Find "Open the gray cat sample image", then copy its line and every later line of the entries exactly through the end, leaving all pictures out.

SOURCE MATERIAL below:

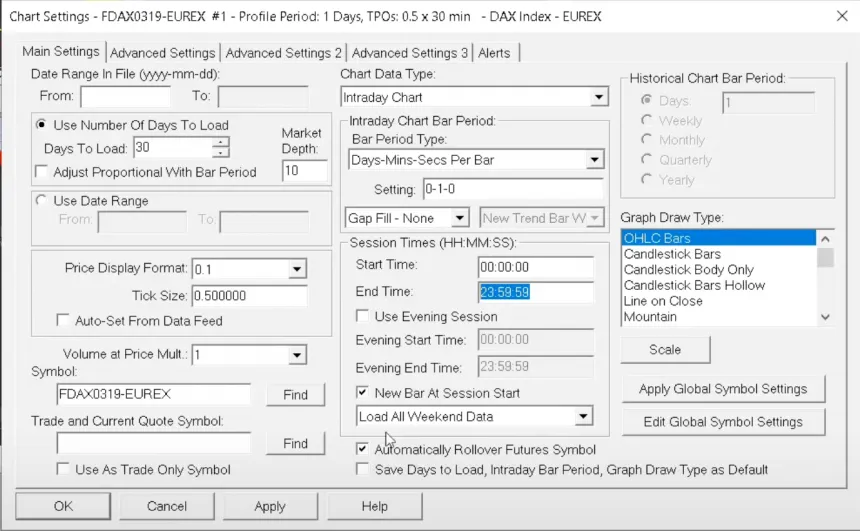
Task: Click Find next to the Symbol field
Action: tap(295, 395)
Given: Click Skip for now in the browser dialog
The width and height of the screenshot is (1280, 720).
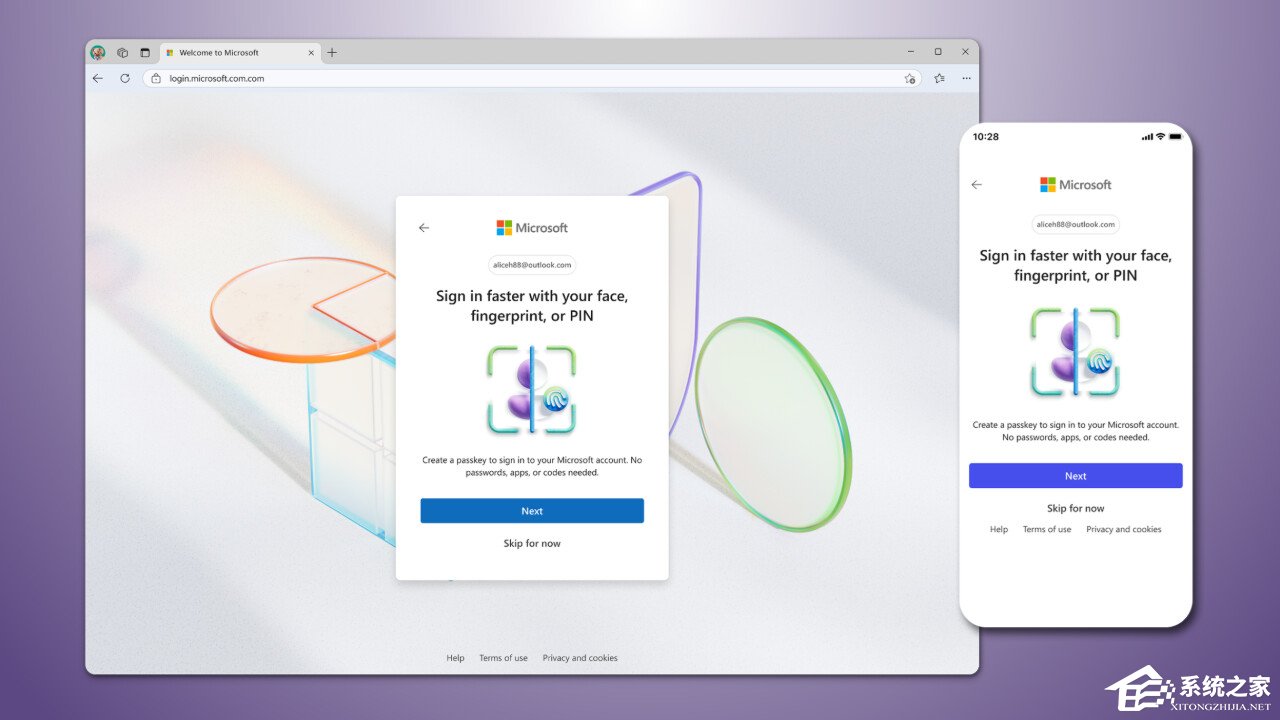Looking at the screenshot, I should (x=532, y=544).
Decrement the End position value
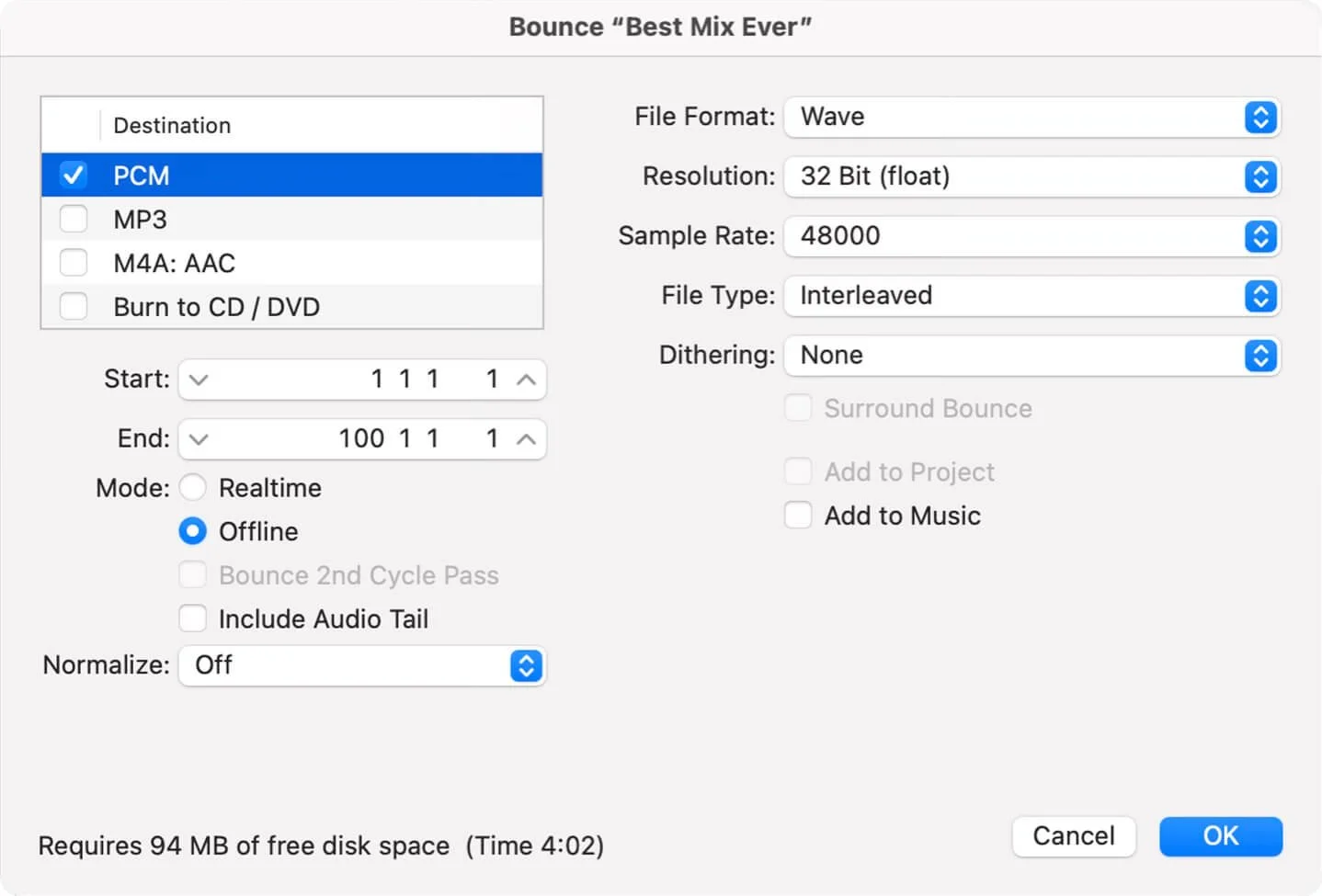The height and width of the screenshot is (896, 1322). (199, 438)
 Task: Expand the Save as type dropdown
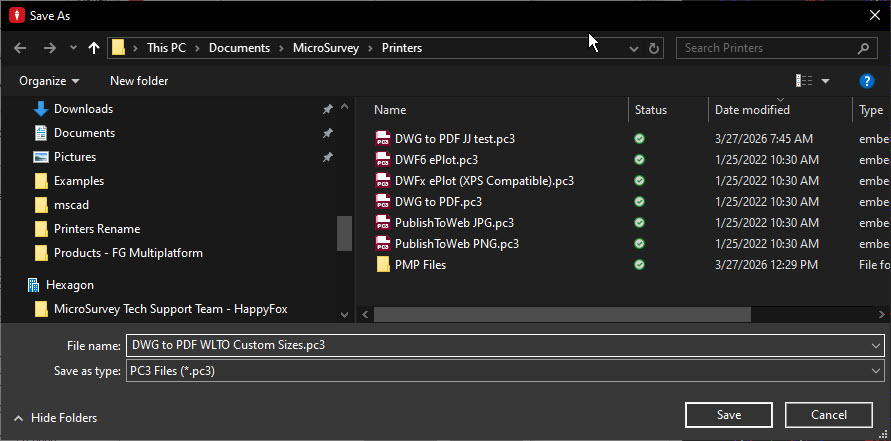click(x=876, y=370)
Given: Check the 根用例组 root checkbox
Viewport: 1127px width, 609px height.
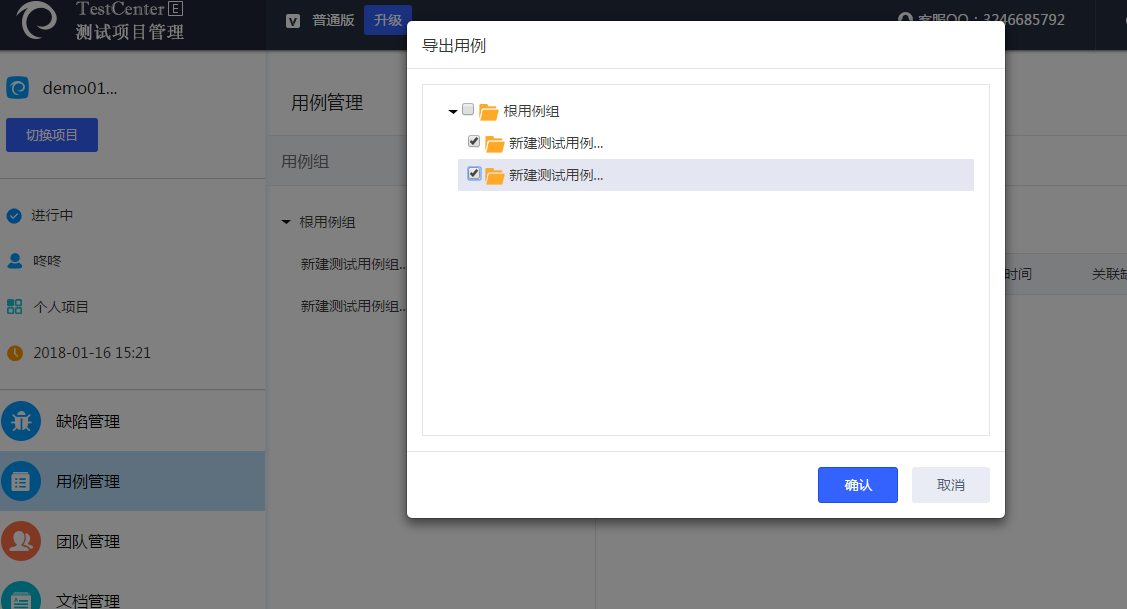Looking at the screenshot, I should (468, 110).
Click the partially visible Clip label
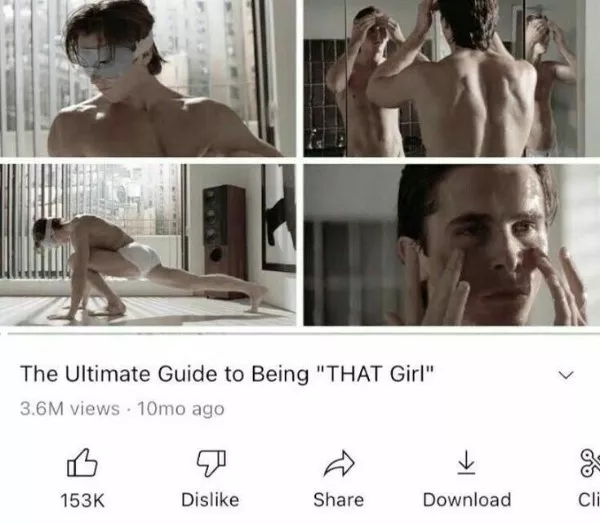 click(x=589, y=500)
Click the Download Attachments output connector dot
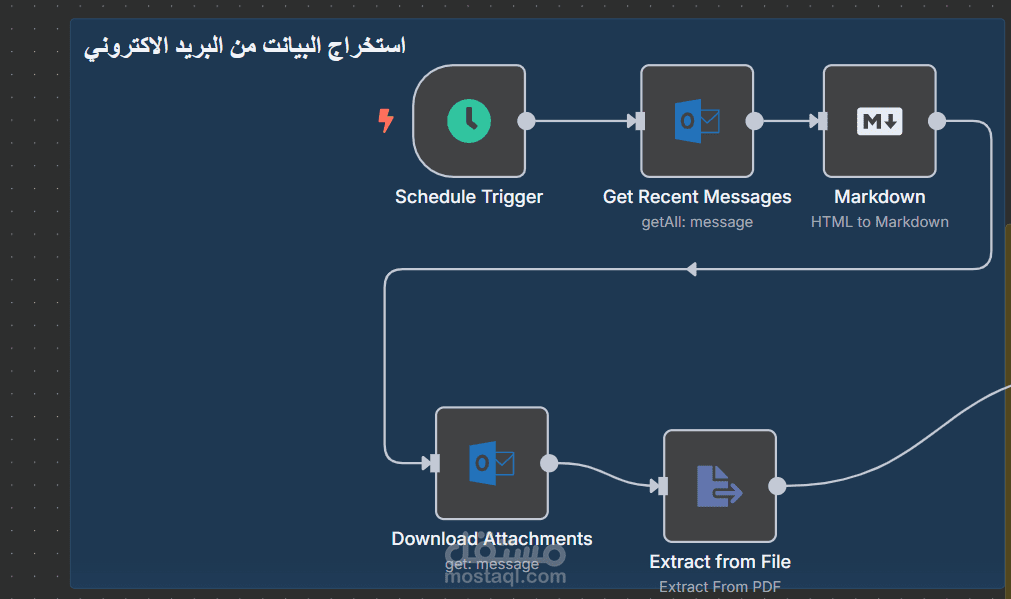Viewport: 1011px width, 599px height. pyautogui.click(x=549, y=463)
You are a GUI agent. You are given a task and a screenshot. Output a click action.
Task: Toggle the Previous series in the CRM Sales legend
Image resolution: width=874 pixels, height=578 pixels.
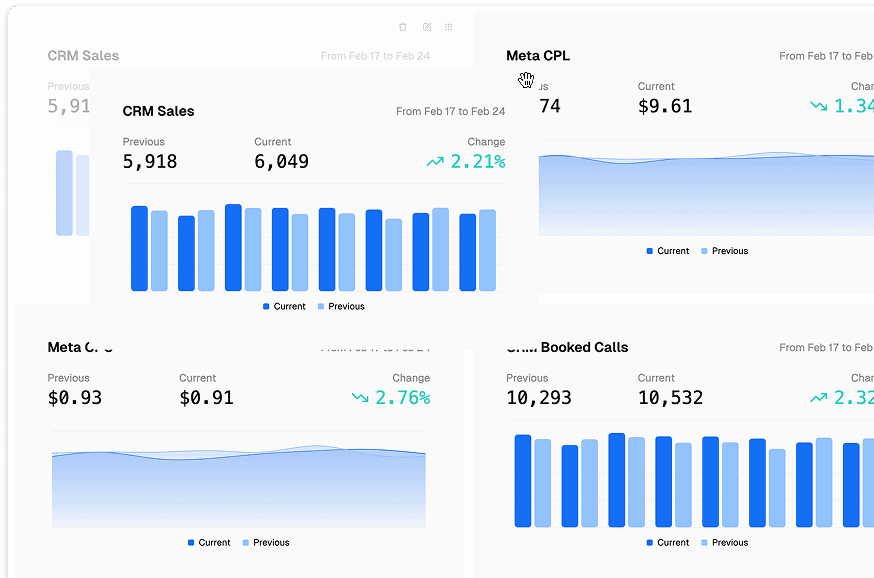(340, 306)
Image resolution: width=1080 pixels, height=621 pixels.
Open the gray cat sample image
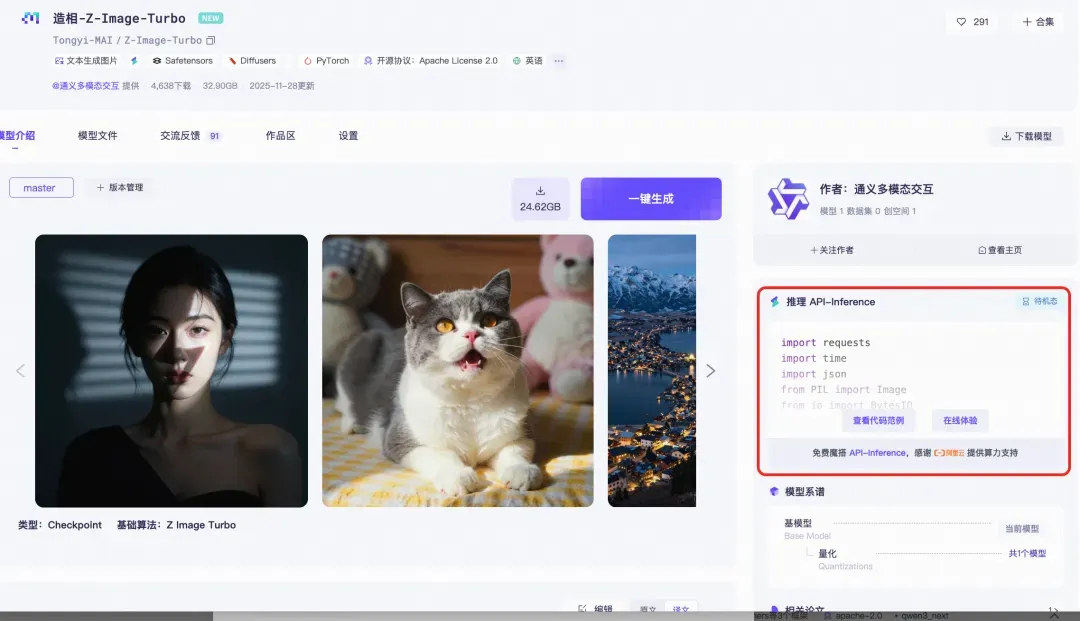457,371
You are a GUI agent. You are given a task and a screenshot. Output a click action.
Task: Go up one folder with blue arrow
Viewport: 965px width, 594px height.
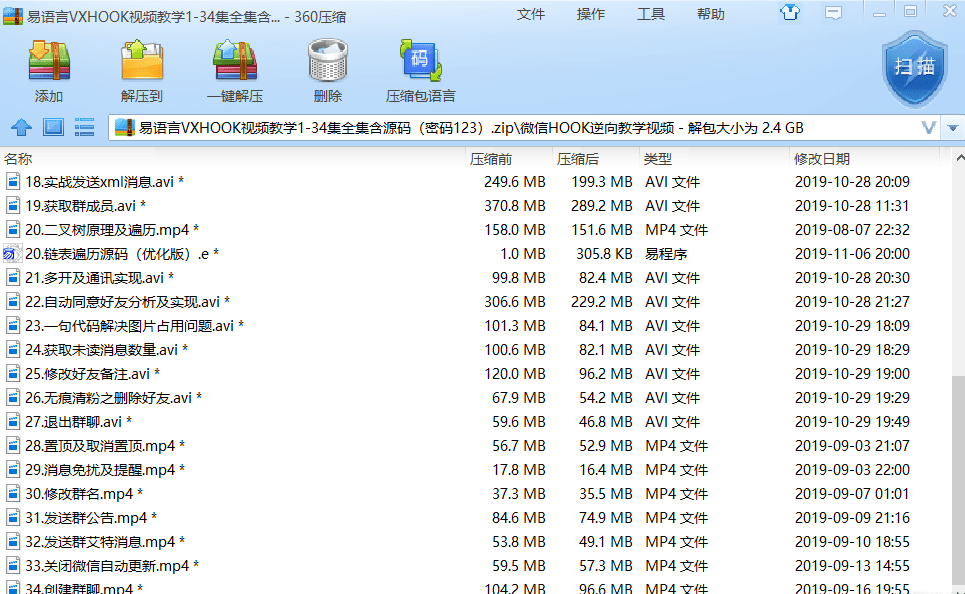point(21,128)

End of SOURCE MATERIAL.

TASK ANSWER:
Open the gray cat sample image
457,371
You are a GUI agent. You are given a task and a screenshot. Output a click action.
Task: Go up one folder with blue arrow
Viewport: 965px width, 594px height.
point(21,128)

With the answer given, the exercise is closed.